Monday, June 8, 2015

Growing Season @hawksbillhops

Here's our 9-footer Cascade!
Now that the growing season is in full swing - and continuing for the next four to six weeks - we are going to slow down the posts about hop yards progress to once per week.  We'll make exceptions for exciting developments, and undoubtedly there are still going to be some discoveries about how the whole thing works, or about Virginia's craft brewing scene in particular.

On Saturday, with my mother and brother up from Raleigh for a visit, we took a drive over to the hop yards for a check in.  Last week, we had one Cascade plant that had gotten up to 7 feet tall, but this week, there were many, and at least one from every variety, that had made it to that height.  This week's tallest plant was a Cascade and it had reached 9 feet - it doesn't seem unreasonable to guess that they could make it all the way to the top of the trellis, which ranges from 14.5 to 16 feet!

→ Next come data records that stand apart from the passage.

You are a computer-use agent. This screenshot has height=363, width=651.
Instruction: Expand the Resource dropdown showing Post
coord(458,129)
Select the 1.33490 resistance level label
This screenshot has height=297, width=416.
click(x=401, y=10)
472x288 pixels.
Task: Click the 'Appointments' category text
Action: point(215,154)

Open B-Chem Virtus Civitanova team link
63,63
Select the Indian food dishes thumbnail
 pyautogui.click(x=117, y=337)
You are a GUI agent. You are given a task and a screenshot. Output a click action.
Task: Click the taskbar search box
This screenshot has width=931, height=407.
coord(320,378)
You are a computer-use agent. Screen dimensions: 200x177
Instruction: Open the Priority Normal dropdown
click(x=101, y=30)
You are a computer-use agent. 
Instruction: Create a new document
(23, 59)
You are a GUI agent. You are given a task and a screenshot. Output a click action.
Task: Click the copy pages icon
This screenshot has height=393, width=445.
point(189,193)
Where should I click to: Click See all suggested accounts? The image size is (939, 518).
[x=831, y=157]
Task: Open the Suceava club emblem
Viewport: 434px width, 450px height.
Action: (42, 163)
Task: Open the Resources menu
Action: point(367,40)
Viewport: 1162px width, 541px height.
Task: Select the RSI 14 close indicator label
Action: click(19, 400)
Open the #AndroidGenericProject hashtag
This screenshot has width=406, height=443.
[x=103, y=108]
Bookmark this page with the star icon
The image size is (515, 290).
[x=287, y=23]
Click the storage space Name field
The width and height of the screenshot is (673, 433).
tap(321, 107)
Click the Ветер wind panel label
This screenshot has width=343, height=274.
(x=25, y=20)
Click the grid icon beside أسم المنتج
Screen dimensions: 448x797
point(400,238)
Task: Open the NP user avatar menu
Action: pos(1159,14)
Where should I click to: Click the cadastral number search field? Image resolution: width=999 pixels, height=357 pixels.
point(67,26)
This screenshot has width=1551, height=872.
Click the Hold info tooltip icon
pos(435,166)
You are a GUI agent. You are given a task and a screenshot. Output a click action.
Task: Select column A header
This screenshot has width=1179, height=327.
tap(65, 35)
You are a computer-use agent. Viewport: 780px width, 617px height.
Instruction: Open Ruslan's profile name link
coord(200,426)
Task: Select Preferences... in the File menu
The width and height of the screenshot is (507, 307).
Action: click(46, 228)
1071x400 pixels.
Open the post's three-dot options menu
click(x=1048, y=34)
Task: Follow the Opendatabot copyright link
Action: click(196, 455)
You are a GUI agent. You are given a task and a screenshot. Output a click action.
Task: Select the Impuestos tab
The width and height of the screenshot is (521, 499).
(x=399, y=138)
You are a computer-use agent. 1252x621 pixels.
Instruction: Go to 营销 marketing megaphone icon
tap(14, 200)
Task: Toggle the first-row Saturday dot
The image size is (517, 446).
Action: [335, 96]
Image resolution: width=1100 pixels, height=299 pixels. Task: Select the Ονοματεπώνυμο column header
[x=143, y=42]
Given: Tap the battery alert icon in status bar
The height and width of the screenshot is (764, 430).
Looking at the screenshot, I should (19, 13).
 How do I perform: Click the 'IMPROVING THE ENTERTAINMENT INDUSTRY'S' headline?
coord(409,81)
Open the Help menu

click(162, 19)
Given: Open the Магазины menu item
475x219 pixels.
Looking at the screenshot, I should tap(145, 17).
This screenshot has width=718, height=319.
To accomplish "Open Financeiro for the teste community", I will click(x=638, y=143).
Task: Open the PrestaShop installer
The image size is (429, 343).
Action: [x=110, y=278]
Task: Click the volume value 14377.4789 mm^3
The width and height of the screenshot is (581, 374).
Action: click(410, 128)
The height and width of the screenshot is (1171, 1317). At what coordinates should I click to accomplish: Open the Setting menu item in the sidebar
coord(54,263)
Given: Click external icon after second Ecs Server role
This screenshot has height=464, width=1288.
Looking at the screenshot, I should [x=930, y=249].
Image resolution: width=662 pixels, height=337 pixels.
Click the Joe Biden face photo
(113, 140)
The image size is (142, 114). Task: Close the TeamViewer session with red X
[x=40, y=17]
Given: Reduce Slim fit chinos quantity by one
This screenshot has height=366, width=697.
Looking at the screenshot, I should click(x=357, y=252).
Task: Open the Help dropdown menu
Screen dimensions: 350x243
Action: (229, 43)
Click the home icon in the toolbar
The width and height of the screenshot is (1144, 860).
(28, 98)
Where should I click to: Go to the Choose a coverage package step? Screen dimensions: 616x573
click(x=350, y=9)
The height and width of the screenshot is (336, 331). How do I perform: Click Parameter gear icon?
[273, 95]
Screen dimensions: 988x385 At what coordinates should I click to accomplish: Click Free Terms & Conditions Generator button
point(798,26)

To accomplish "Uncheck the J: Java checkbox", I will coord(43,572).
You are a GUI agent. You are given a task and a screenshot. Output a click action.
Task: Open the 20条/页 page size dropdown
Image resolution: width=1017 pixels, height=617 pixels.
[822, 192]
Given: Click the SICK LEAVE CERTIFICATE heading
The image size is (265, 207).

Looking down one of the Chinook rows.
Most of the "pilot" plants - the ones I learned from, or Dan's, Bill's, Kevin's, and my backyard plants - have already set cones, while these in the hop yard are still growing vertically.  That's what I understood the growing behavior would be:  they grow vertically until the solstice, and then begin pushing out horizontally, followed by the cones.  I'm tracking that carefully, you can believe it.

The second photo I'm putting up today features a look down one of the Chinook rows, where many of the plants are over 6 feet tall.  You can see that the fescue cover crop has sprouted between the rows as well, and that we have purslane and milkweed to beat the band in the rows.  We've got a team coming out for a couple of days this week to take these two pesky weeds on.